A queste parole non ho potuto non pensare a quando, una volta, non molti anni fa (ma sembrano trascorsi secoli) si telefonava chiamando l’operatrice e bisognava aspettare prima di ricevere la comunicazione. Quando i tempi per ricevere una telefonata, a volte, erano talmente lunghi che colui che aspettava il sospirato squillo del telefono, richiamava, spazientito, borbottando, maledicendo e quando la malcapitata centralinista rispondeva, la riempiva di improperi. Quando, per sentire un brevissimo saluto dall’America da parte di un qualche parente emigrato, si stava, con gli occhi fissi e l’orecchio teso davanti ad una radio, fin dalle 7 del mattino di una domenica prestabilita.
Poi “uscirono” i prefissi e fu una gran cosa.
– Ma veramente – si diceva – si può telefonare direttamente senza passare per il centralino!?
Poi arrivarono i telefonini “mattoni”. Quelli erano lo “status-symbol”: chi poteva, andava in giro nelle strade affollate tenendoselo ben in vista all’orecchio, a volte fingendo anche di parlare.

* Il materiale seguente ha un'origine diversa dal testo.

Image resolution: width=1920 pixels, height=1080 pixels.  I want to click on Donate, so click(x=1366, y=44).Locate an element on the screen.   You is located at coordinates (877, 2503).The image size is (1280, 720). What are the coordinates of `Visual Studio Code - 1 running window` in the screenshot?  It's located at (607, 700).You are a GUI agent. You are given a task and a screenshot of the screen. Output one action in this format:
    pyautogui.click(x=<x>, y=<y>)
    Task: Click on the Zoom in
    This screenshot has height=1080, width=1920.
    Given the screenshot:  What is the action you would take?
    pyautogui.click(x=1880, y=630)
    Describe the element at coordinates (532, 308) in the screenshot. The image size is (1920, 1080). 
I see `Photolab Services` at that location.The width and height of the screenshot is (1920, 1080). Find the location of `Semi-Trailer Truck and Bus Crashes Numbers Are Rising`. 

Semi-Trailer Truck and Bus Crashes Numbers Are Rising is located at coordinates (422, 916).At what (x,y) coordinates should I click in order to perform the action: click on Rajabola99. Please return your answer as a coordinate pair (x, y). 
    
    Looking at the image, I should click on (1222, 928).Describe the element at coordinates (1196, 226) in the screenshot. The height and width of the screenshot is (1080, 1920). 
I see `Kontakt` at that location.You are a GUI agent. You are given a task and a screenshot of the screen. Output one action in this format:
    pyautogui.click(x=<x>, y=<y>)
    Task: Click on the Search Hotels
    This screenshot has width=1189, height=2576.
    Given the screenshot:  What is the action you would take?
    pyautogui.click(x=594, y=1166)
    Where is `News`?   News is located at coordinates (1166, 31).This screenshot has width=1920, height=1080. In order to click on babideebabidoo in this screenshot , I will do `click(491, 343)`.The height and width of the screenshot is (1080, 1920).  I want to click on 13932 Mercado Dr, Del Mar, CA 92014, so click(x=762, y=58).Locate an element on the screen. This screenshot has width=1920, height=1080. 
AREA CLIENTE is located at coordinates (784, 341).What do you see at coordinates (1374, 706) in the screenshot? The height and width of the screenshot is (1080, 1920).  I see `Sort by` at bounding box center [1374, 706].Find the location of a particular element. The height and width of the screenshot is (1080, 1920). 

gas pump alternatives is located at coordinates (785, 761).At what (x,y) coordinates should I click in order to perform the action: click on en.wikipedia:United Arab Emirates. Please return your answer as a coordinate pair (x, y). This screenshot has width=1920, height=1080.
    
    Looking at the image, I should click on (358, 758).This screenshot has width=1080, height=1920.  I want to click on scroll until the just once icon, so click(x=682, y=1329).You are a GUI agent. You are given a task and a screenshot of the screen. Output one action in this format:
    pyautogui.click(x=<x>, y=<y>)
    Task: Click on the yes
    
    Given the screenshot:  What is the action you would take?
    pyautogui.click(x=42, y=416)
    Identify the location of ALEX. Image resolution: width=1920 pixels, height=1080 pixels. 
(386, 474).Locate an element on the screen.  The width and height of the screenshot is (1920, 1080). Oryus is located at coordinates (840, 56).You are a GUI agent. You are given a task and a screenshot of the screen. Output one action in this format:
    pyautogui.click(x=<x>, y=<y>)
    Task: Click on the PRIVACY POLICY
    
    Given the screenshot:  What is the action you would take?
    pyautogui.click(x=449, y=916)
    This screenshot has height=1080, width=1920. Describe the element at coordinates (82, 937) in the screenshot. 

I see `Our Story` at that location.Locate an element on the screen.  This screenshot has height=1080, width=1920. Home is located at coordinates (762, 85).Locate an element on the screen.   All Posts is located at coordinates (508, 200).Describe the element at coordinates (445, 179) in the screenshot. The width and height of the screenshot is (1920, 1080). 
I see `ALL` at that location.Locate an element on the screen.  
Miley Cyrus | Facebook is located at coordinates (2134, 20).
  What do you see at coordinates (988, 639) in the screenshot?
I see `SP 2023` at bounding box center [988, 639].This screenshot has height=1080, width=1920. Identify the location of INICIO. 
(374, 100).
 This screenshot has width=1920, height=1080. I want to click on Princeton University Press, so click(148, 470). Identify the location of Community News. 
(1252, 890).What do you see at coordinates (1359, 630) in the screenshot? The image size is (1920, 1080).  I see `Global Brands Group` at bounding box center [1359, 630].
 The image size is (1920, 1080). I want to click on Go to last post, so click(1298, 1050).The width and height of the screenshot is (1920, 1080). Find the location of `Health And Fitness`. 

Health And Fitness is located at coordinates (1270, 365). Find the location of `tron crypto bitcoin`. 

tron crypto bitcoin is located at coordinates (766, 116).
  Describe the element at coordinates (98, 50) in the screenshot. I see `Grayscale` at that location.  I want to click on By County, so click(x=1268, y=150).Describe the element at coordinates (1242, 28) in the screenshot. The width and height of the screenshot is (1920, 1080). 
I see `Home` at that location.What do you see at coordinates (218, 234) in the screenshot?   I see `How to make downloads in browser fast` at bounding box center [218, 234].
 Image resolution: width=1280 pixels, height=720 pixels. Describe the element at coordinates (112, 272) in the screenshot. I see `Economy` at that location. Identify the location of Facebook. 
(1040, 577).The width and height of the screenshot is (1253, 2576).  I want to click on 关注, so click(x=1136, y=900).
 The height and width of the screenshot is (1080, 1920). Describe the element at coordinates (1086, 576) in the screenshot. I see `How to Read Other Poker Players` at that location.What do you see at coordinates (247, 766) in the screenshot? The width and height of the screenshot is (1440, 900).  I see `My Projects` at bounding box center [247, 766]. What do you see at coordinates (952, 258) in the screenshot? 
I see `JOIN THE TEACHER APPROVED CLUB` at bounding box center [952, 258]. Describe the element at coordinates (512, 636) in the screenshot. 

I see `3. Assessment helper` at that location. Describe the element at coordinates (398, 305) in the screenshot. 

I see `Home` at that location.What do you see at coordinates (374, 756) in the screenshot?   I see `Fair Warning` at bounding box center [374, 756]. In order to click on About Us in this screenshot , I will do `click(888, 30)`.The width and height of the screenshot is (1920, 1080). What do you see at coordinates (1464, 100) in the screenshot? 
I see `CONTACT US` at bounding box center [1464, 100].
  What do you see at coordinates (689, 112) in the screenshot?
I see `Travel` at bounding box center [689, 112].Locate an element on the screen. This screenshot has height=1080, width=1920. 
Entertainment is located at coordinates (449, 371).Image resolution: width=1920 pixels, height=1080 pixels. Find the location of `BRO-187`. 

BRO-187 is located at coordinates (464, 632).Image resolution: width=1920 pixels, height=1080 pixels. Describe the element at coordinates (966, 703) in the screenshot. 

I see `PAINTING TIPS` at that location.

Con quelli si poteva solo parlare pur essendo belli grossi.
Poi si videro i telefonini, quelli piccoli senza sportellino e poi con lo sportellino che ancora oggi sono usati da chi non ha molta dimestichezza con gli ultimi arrivati.
Questi ultimi, invece, assommano in un piccolo spazio moltissime funzioni che sono importanti per la vita moderna. Ma ci hanno schiavizzati o per meglio dire ci perseguitano perché non ne possiamo fare a meno. Se infatti qualche volta ci manca, entriamo immediatamente nel panico.
Come si fa!? – è la domanda che ci assilla e ci angoscia. Maledetto questo verbo “fare” da attuare subito, subito! Quando, invece, lui ( il verbo “ fare”) si deve saper gestire. E’ quello che forse non sappiamo più… fare. Gestire le cose, improvvisando e all’improvviso.
Pochi giorni fa andando nella mia “palestra” quasi quotidiana (in campagna), durante il tragitto, mi sono accorto di aver dimenticato il “marchingegno”. In un primo momento sono stato assalito dal panico, quasi quasi sarei voluto tornare indietro, poi mi son fatto forza dentro di me e mi son detto: “NO, continuo lo stesso”.
Non me ne sono affatto pentito. Stando in mezzo alla natura mi son sentito veramente libero, sgombro da ogni pensiero e soprattutto senza ingerenze esterne.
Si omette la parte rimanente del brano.